1. We build a new string `langle M',w rangle` where `M'` is a machine which simulates `M` until `M` halts (if it does) and if `M` accepts `M'` accepts. Otherwise, if `M` rejects than `M'` moves right forever, one square at a time. The map `langle M,w rangle -> langle M', w rangle` is well-defined enough that it can be computed by a TM. This is our reduction.
2. We then ask our decider for `H` if `langle M', w rangle` is in `H`? If `H` accepts we accept and if `H` rejects we reject."

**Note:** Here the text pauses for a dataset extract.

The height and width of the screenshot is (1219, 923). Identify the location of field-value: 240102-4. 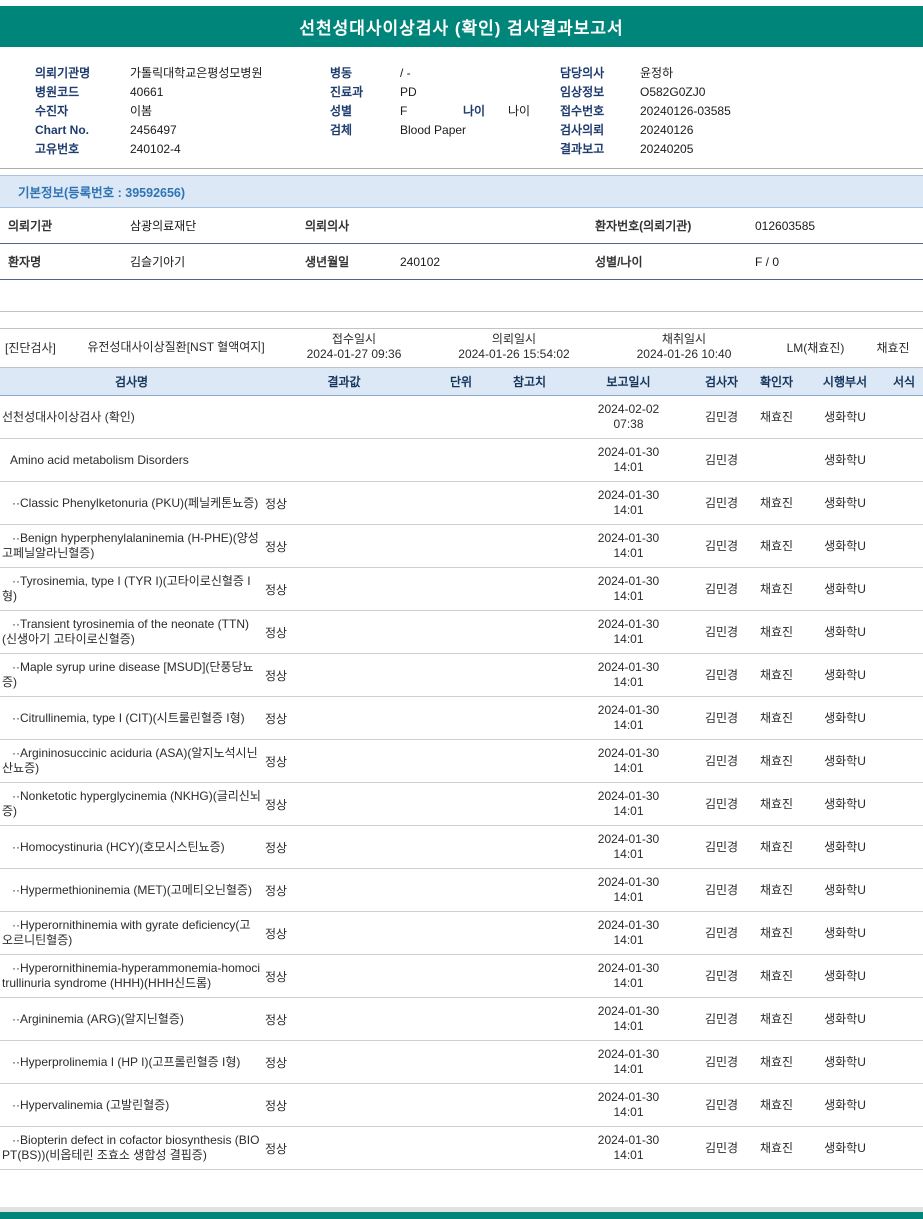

Since the only way `M'` on input `w` halts is if `M` accepts `w`, we know `langle M,w rangle` is in `A_{TM}` iff `langle M', w rangle` is in `\mbox{HALT}_{TM}`. So if `H` was a decision procedure for `\mbox{HALT}_{TM}`, then `S` would be a decision procedure for `A_{TM}`. As we know there is no decision procedure for `A_{TM}` we know that the supposed `H` can't exist.

Complete Problems

• A language `L` is said to Turing-hard (resp. Karp-hard) for a class of languages `C` if every `L'` in `C` Turing-reduces (Karp-reduces) to `L`.
• If, in addition, `L` is in `C`, then `L` is called Turing-complete (resp. Karp-complete) for `C`.
• Basically, the notion of completeness makes more precise the notion of being the hardest kind of problem in a class of languages.

Complete r.e. and NP problems

Theorem.

1. `A_{TM}` is Turing-complete for r.e.
2. `A_{\mbox{clocked TM}} := {\langle M, w, 1^t rangle | \mbox{M is a nondeterministic machine that accepts w in at most t steps} }` is Karp-complete for NP.

Proof. For (1), we already have show that `A_{TM}` is in r.e. (the set of recursively enumerable languages). Suppose `L` in r.e. is recognized by a machine `M`. The function `w -> langle M, w rangle` is Turing computable and `w in L` iff `langle M, w rangle in A_{TM}`. Therefore, `A_{TM}` is Turing-complete. For (2), we first show `A_{\mbox{clocked TM}}` is in NP. An nondeterministic algorithm to recognize this language is as follows: On input `\langle M, w, 1^t rangle`, nondeterministically guess a string `v` of length `t^2`, then verify that `v` codes a sequence of configurations of `M` of length `t`, the first being the start configuration of `M` on `w` and such that the `i+1`st configuration follows from the `i`th. If it does, and `M` accepts `w` then accept, else reject. Now suppose `L` is in NP. Then it can be decided by some nondeterministic machine `M` in time `p(n)` for some polynomial `p`. The function `w -> langle M, w, 1^{p(|w|)} rangle` is polynomial time computable and gives a reduction from `L` to `A_{\mbox{clocked TM}}`.